O Papagaio de Flaubert, Julian Barnes: um livro sublime!
Procura um livro diferente? Gosta de ser surpreendido a cada página? Quer experimentar aquela sensação entre o riso e o espanto que uma boa tirada lhe arranca? Agrada-lhe um livro fragmentário que lhe permita saboreá-lo como se fosse uma caixa de bombons? Adora um ltexto que lhe permita colecionar frases para colecionar no seu "citador"? Costuma deter-se em passagens que impulsivamente sublinha como forma de as fazer suas? Então leia O Papagaio de Flaubert, de Julian Barnes.
Há uma passagem no livro que é especialmente curiosa, uma espécie de myse en abîme, e que, para mim, é lapidar: "Esta exigência da ausência do leitor acentuou-se ainda mais. Alguns escritores concordam com este princípio de uma maneira ostensiva, mas entram às escondidas pela porta das traseiras e falam ao leitor num estilo altamente pessoal." A verdade é que, página após página, não consigo libertar-me da sensação de que este livro cria a ilusão de que é Julian Barnes que assume simultaneamente o papel de escritor, narrador, personagem e palestrante, alguém que ouvimos com prazer e que nos seduz pela forma como tece o seu texto, costurando pequenas histórias, umas sublimes, outras comoventes, algumas prosaicas, outras ainda quase obscenas, mas todas de uma dimensão humana quase palpável.
Outro aspeto a que não resisto é à intertextualidade, àqueles livros que continuamente nos levam a rememorar outros livros, que reconfiguram a nossa própria leitura e os livros que até já tínhamos lido, e também este ingrediente se encontra neste livro que não deixa de se prestar à metáfora da cozinha de fusão.

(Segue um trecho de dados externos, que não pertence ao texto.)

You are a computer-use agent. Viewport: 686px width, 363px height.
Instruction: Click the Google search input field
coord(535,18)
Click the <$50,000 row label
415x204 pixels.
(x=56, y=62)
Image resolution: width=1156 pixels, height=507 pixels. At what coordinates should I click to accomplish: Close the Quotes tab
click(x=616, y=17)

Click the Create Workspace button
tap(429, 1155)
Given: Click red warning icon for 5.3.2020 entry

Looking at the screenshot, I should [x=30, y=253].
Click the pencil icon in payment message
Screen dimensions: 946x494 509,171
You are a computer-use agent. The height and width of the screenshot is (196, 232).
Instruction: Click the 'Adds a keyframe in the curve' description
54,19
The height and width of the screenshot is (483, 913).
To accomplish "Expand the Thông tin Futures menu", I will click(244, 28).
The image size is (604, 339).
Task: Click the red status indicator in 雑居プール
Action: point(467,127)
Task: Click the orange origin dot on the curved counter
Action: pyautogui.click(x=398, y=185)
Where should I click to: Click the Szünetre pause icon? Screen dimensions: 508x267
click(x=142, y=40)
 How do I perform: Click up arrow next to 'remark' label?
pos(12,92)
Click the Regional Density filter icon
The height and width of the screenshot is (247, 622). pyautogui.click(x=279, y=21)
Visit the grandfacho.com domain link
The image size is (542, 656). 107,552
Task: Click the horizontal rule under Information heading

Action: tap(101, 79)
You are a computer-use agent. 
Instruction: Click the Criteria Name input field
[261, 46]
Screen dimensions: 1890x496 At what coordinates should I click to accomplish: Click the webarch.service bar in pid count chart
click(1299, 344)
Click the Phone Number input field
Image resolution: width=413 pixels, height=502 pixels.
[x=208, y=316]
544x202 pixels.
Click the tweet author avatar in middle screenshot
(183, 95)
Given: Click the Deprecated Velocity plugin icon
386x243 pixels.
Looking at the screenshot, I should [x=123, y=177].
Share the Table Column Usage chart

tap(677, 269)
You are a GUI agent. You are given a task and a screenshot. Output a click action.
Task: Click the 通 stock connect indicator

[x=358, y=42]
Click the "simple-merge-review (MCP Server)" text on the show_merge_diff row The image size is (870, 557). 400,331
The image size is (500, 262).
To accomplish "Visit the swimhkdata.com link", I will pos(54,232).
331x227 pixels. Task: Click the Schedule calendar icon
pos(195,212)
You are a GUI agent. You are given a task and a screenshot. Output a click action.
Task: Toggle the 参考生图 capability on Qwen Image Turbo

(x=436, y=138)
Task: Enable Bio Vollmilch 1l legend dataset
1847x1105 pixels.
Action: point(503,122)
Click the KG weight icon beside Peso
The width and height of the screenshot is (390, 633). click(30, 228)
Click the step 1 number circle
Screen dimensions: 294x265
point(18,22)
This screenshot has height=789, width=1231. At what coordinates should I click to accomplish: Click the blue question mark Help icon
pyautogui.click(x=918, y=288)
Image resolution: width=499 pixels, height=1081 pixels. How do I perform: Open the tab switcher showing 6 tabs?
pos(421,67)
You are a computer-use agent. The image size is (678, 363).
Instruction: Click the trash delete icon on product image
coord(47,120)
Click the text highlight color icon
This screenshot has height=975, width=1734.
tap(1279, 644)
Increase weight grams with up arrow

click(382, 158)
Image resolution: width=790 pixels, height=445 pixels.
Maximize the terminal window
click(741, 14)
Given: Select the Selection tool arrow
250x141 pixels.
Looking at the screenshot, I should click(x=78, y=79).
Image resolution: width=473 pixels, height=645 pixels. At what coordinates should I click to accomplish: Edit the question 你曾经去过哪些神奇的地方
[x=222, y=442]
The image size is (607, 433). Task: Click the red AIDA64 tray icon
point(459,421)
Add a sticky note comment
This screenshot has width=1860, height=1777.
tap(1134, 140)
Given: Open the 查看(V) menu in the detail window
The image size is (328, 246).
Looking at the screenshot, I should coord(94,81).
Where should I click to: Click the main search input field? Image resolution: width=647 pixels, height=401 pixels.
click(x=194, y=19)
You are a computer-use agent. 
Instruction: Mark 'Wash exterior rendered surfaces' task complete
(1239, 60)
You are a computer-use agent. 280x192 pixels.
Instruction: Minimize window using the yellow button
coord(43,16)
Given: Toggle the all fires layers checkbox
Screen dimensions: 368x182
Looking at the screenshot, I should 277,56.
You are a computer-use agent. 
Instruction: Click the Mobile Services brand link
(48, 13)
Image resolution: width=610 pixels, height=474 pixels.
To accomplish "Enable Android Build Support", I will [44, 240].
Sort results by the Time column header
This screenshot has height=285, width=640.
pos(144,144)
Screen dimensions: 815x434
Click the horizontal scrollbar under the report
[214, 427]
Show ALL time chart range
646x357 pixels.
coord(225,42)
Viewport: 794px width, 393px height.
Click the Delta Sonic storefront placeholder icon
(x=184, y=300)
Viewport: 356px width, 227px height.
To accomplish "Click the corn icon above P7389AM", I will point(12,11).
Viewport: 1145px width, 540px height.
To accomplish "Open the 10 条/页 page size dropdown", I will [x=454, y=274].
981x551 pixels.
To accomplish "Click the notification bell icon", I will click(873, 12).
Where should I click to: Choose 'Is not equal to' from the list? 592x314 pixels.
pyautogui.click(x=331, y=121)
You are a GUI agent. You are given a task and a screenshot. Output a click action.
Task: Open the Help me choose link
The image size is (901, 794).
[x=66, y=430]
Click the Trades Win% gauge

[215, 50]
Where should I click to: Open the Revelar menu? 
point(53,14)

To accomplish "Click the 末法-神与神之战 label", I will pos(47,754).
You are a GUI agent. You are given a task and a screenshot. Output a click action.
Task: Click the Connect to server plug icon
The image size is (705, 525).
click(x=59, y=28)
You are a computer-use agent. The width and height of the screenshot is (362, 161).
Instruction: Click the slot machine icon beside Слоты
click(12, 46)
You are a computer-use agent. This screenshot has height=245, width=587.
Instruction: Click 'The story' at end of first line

E ainda o facto de nos atiçar a vontade de ler Flaubert, dar uma nova oportunidade a Emma Bovary, e depois voltar a este Papagaio. Como terá sido possível que na minha carreira de leitora a figura de Flaubert não ocupe um lugar cimeiro? Terei de voltar atrás e corrigir esse lapso, essa lacuna, porque afinal não terei percebido o génio de Flaubert.
Barnes consegue a proeza de nos dar uma imagem de Flaubert que o reduz à condição de homem comum, com os seus defeitos e fraquezas, sem, no entanto, beliscar a imagem de génio e de sublime escritor. Como? Talvez não vos consiga explicar, mas suspeito que tenha a ver com uma espécie de mensagem subliminar, no fim, tal como no princípio, o que interessa é o verbo, entenda-se a obra, a literatura, as palavras imortais do escritor que verdadeiramente criam o mundo, não em sete dias, mas decerto para a eternidade. Interessante é que a ideia do escritor estar na obra como Deus na criação é igualmente glosada.
Sente a falta de uma obra-prima? Ainda não comprou todos os presentes de Natal? Não precisa de uma desculpa para comprar um livro? Vá a um site; amanhã passe pela livraria; pare na biblioteca; peça emprestado; não interessa como, mas não deixe de ler este livro extraordinário que faz parecer o fim do mundo mais longe. Afinal, enquanto se escrever assim, há esperança para a humanidade.